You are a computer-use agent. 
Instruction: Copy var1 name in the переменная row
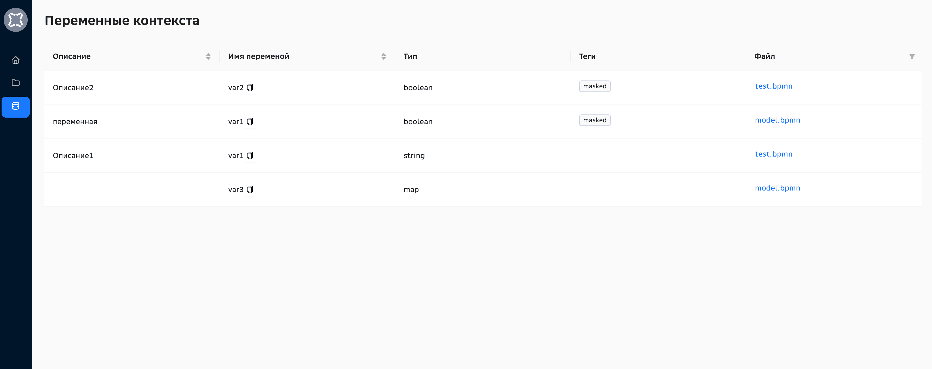(250, 122)
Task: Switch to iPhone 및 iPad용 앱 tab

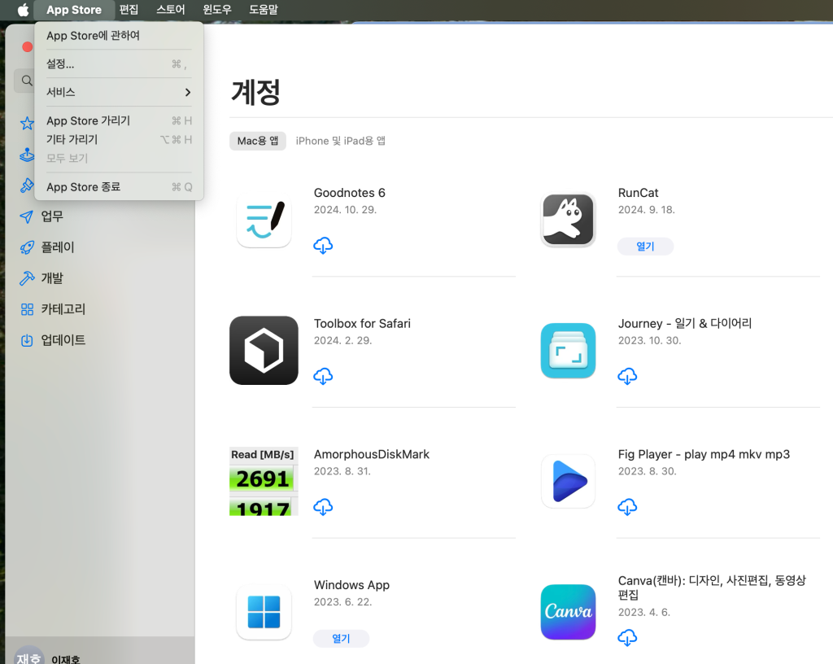Action: pos(341,141)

⁂

* [TASK BRIEF]: Every record above needs to be repeated exactly; pictures are to be left out.

* [COMPLETED TASK]:
You are a computer-use agent. 
Instruction: Copy var1 name in the переменная row
(250, 122)
Task: Switch to iPhone 및 iPad용 앱 tab

Action: pos(341,141)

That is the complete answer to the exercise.